# Thread: Subgroup of a fraction group

1. ## Subgroup of a fraction group

Let p be a prime and let $\mathbb {Z} (p^ \infty ) = \{ \hat { \frac {a}{b} } \in \frac { \mathbb {Q} }{ \mathbb {Z} } : a,b \in \mathbb {Z} \ , \ b=p^i \ , \ i \geq 0 \}$.

Prove that if there is no upper bound on the orders of elements in a subgroup J of $\mathbb {Z}(p^ \infty)$, then $J = \mathbb {Z}(p^ \infty)$.

Proof so far.

Suppose that J is a subgroup, and suppose that for some elements $j \in J$, $ord(j) = \infty$. So I need to show that some how this element would generate the whole group, how do I do that? Thanks.

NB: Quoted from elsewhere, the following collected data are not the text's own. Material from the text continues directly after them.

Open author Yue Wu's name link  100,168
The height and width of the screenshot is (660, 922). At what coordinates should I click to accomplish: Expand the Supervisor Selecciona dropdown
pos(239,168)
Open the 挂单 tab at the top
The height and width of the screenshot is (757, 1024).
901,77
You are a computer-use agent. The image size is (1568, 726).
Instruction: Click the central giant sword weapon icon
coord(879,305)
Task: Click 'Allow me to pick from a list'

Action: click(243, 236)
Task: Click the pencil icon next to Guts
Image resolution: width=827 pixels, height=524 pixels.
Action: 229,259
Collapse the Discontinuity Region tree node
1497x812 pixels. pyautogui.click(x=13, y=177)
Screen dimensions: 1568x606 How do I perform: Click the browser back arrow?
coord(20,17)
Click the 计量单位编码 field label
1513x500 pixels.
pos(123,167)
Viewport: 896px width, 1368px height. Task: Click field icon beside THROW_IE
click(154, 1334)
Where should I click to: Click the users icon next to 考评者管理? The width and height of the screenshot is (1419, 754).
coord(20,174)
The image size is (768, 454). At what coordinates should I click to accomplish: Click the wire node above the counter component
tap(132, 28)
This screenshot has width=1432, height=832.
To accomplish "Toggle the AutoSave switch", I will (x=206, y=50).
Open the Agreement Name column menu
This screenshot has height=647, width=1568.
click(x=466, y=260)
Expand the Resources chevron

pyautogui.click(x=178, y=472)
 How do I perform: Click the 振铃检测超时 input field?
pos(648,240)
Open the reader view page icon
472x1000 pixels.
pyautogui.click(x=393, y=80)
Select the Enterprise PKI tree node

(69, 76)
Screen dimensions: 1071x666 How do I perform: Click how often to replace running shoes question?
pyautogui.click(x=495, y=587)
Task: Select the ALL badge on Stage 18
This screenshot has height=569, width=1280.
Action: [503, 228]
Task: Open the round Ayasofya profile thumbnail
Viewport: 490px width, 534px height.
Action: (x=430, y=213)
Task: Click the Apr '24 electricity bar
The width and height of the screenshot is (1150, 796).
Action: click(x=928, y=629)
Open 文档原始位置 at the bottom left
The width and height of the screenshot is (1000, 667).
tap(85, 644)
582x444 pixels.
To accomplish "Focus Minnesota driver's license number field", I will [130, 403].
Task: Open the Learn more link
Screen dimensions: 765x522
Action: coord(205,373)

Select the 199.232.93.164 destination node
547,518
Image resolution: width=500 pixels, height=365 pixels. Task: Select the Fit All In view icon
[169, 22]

Let p be a prime and let $\mathbb {Z} (p^ \infty ) = \{ \hat { \frac {a}{b} } \in \frac { \mathbb {Q} }{ \mathbb {Z} } : a,b \in \mathbb {Z} \ , \ b=p^i \ , \ i \geq 0 \}$.
Prove that if there is no upper bound on the orders of elements in a subgroup J of $\mathbb {Z}(p^ \infty)$, then $J = \mathbb {Z}(p^ \infty)$.
if $\frac{1}{p^n} + \mathbb{Z} \in J,$ for all integers $n \geq 1,$ then $J=\mathbb{Z}_{p^{\infty}},$ and we're done. so let $m=\min \{n \geq 1: \ \frac{1}{p^n} + \mathbb{Z} \notin J \}.$ now suppose $\frac{a}{p^m} + \mathbb{Z} \in J,$ for some $a \in \mathbb{Z}$ with $\gcd(a,p)=1.$ choose $r,s \in \mathbb{Z}$
such that $ra + sp=1.$ then: $\frac{1}{p^m}+\mathbb{Z}=\frac{ra}{p^m} + \frac{s}{p^{m-1}} + \mathbb{Z}\in J.$ contradiction! hence $\frac{a}{p^m} + \mathbb{Z} \notin J,$ for all integers $a$ coprime with $p.$ so: $\forall n \geq m, \forall a \in \mathbb{Z} \ \text{with} \ \gcd(a,p)=1: \ \frac{a}{p^n} + \mathbb{Z} \notin J,$
and therefore $p^{m-1}$ is an upper bound for the orders of elements in $J.$ contradiction! $\Box$